During the 80s, I looked after the music service for Ealing Libraries at the time when the CD was white hot technology and got to build up CD collections for the Borough from scratch. It’s a heady feeling pushing a shopping trolley round a recording company’s warehouse with a Very Healthy Budget. That was when I first became involved with the [then] UK Branch of IAML.

Several chess-board moves later (including putting together the very first national Library and Information Plan for Music), I found myself at the Museums, Libraries and Archives Council (MLA) working with the National Lottery to manage the £170M People’s Network project, which brought broad-band to all UK public libraries, supported an ICT training programme for all the staff and included £50M for the digitisation of public sector content.

…and now, here I am working three mornings each week as a volunteer (and thoroughly enjoying it) in the UL Music Department gradually documenting the concert programme collections and contributing to work on the Hans Keller and Charles Cudworth arvchives – oh, and writing for MusicB3 of course. The wheel has turned full circle.

What do you like most about the Pendlebury Library/the University Library’s Music Collection?

An example of Grove's extensive annotations in the programme [University Library concert programme collections]

An example of Grove’s extensive annotations in the programme [University Library concert programme collections]

SW: They are wonderful collections aren’t they? The sheer variety is mind-boggling and you never know quite what you are going to find next. We have some fascinating archives each with their own stories to tell (many to be found elsewhere in MusicB3) and some beautiful individual items as well as almost any piece of music you could imagine. How marvellous that the majority of it is on open access and can be borrowed.

Do you read any foreign languages?
SW: Ermmm, well, I can manage in French and can navigate around title pages of scores in German, Italian and Spanish but I can’t pretend to any real linguistic ability.

What do you like about working in Cambridge most?
SW: How long have you got? It’s one of the most beautiful places in the world, where you can listen to music almost every day of the week in buildings which take your breath away. Its history is tangible and when I think of all the great names who have passed through here, and who are here today, it’s overwhelming. How lucky I am to walk down Trinity Street at 9.00am and hear the clocks in Trinity Great Court, Great St. Mary’s, Clare and Caius all strike nearly-but-not-quite together.

Best day at work?
SW: Has to be a dank day last October when I discovered a St. James’s Hall concert programme annotated by Sir George Grove lurking in a particularly dusty box.
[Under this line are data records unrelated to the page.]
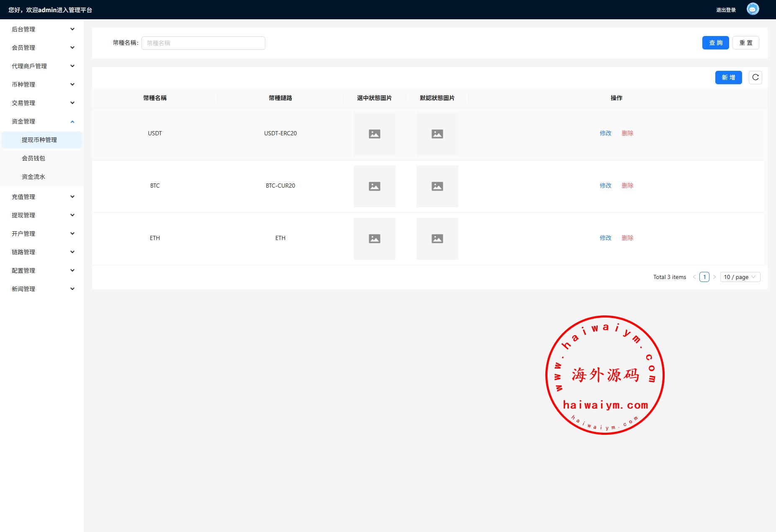Image resolution: width=776 pixels, height=532 pixels.
Task: Click BTC default-state image placeholder
Action: click(437, 186)
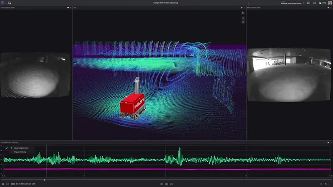The height and width of the screenshot is (187, 333).
Task: Open the user profile avatar menu
Action: (x=330, y=3)
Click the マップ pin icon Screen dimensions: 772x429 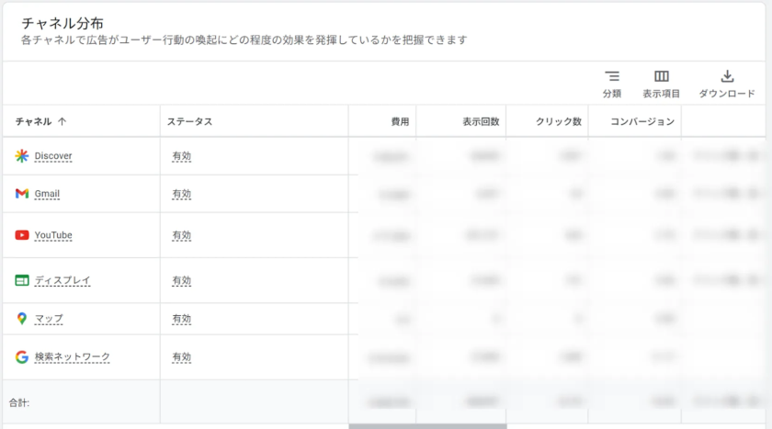(x=22, y=319)
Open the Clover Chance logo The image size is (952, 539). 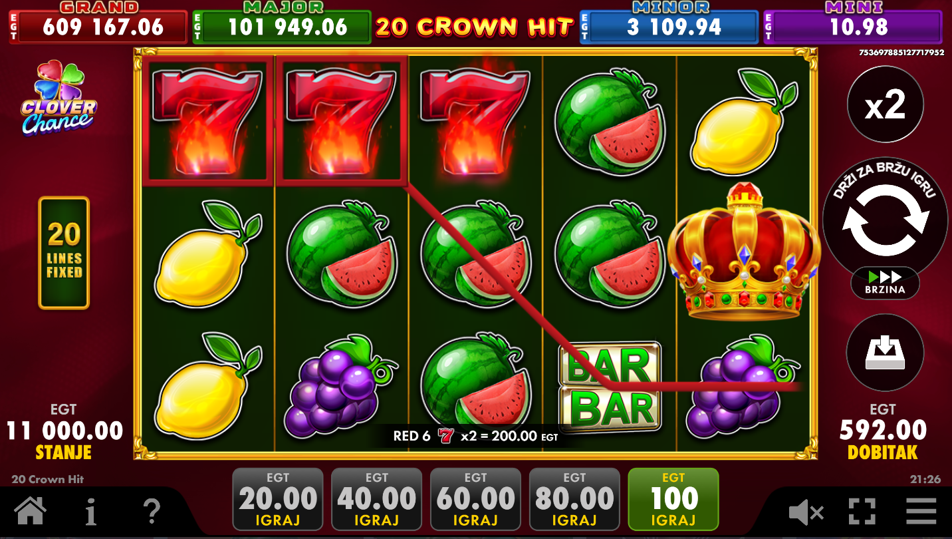pos(59,97)
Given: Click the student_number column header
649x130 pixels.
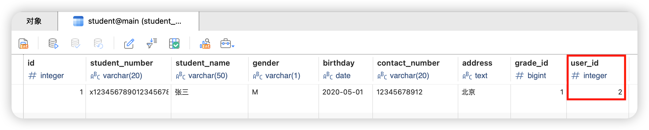Looking at the screenshot, I should coord(122,63).
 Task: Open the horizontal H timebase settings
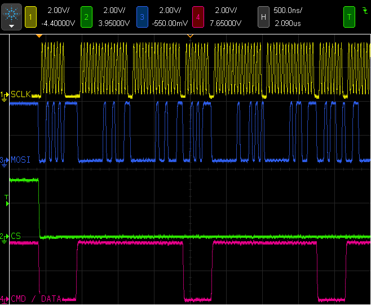point(263,17)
What is/are your most favourite composer(s)/type(s) of musics?
SW: Can one have a “most” favourite? Bach, Mozart, Beethoven, Haydn and Berlioz would be my “mighty handful”. I can’t imagine life without the B minor mass or the 48, or almost all of Mozart’s and Beethoven’s output, or Haydn’s quartets and the symphonies, nor yet Berlioz’s wonderful Les Troyens. I’m a sucker for the songs of the 30s and 40s (my grandmother used to sing me to sleep with Al Bowlly’s Goodnight sweetheart) and share my late father’s enjoyment of Fats Waller. Music’s the best kind of drug isn’t it?

001Where did you live before moving to the region?
SW: Hove, on the south coast, before that Ealing in London and I grew up in deepest Somerset.

What is/are your instrument(s)?
SW: Oh dear. Rusty piano and even rustier violin.

Any hidden talents?
SW: Of course, but if I told you, they wouldn’t be hidden would they? But there’s a clue in the image above…

Susi Woodhouse has been a volunteer in the UL’s Music Department since 2008.